Collected data:
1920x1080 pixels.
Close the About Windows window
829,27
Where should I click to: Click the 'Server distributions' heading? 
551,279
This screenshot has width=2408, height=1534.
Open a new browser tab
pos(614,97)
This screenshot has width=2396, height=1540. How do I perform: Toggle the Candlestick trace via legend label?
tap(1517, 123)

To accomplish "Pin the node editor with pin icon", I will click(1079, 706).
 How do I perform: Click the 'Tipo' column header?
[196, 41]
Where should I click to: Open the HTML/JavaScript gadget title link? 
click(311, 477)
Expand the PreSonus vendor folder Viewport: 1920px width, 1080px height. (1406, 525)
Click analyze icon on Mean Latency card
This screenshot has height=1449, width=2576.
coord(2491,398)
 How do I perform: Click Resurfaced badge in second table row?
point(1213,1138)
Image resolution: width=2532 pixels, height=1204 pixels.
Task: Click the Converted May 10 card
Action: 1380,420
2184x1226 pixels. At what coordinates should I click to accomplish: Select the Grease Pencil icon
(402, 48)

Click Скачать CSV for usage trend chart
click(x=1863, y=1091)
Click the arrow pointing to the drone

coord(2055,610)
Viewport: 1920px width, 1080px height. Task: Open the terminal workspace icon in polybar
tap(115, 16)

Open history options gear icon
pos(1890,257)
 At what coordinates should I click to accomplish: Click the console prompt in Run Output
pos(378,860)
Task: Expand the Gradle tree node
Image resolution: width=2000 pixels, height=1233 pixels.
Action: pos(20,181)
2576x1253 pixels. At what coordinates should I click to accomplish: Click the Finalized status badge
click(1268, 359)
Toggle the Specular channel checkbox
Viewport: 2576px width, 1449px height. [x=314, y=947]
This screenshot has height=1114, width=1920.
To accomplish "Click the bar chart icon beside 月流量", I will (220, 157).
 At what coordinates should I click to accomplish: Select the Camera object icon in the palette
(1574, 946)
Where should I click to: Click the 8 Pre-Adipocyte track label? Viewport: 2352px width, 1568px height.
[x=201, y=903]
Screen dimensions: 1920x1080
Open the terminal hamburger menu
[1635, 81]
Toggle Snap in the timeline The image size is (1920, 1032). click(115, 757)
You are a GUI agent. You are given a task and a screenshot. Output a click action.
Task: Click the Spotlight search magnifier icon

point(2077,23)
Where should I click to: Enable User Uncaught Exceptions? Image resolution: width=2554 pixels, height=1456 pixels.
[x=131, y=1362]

Requirement
Every record here must be output exactly, word for word.

Finished exercise
1920x1080 pixels.
Close the About Windows window
829,27
Where should I click to: Click the 'Server distributions' heading? 
551,279
This screenshot has width=2408, height=1534.
Open a new browser tab
pos(614,97)
This screenshot has width=2396, height=1540. How do I perform: Toggle the Candlestick trace via legend label?
tap(1517, 123)

To accomplish "Pin the node editor with pin icon", I will click(1079, 706).
 How do I perform: Click the 'Tipo' column header?
[196, 41]
Where should I click to: Open the HTML/JavaScript gadget title link? 
click(311, 477)
Expand the PreSonus vendor folder Viewport: 1920px width, 1080px height. (1406, 525)
Click analyze icon on Mean Latency card
This screenshot has height=1449, width=2576.
coord(2491,398)
 How do I perform: Click Resurfaced badge in second table row?
point(1213,1138)
Image resolution: width=2532 pixels, height=1204 pixels.
Task: Click the Converted May 10 card
Action: 1380,420
2184x1226 pixels. At what coordinates should I click to accomplish: Select the Grease Pencil icon
(402, 48)

Click Скачать CSV for usage trend chart
click(x=1863, y=1091)
Click the arrow pointing to the drone

coord(2055,610)
Viewport: 1920px width, 1080px height. Task: Open the terminal workspace icon in polybar
tap(115, 16)

Open history options gear icon
pos(1890,257)
 At what coordinates should I click to accomplish: Click the console prompt in Run Output
pos(378,860)
Task: Expand the Gradle tree node
Image resolution: width=2000 pixels, height=1233 pixels.
Action: pos(20,181)
2576x1253 pixels. At what coordinates should I click to accomplish: Click the Finalized status badge
click(1268, 359)
Toggle the Specular channel checkbox
Viewport: 2576px width, 1449px height. [x=314, y=947]
This screenshot has height=1114, width=1920.
To accomplish "Click the bar chart icon beside 月流量", I will (220, 157).
 At what coordinates should I click to accomplish: Select the Camera object icon in the palette
(1574, 946)
Where should I click to: Click the 8 Pre-Adipocyte track label? Viewport: 2352px width, 1568px height.
[x=201, y=903]
Screen dimensions: 1920x1080
Open the terminal hamburger menu
[1635, 81]
Toggle Snap in the timeline The image size is (1920, 1032). click(115, 757)
You are a GUI agent. You are given a task and a screenshot. Output a click action.
Task: Click the Spotlight search magnifier icon

point(2077,23)
Where should I click to: Enable User Uncaught Exceptions? Image resolution: width=2554 pixels, height=1456 pixels.
[x=131, y=1362]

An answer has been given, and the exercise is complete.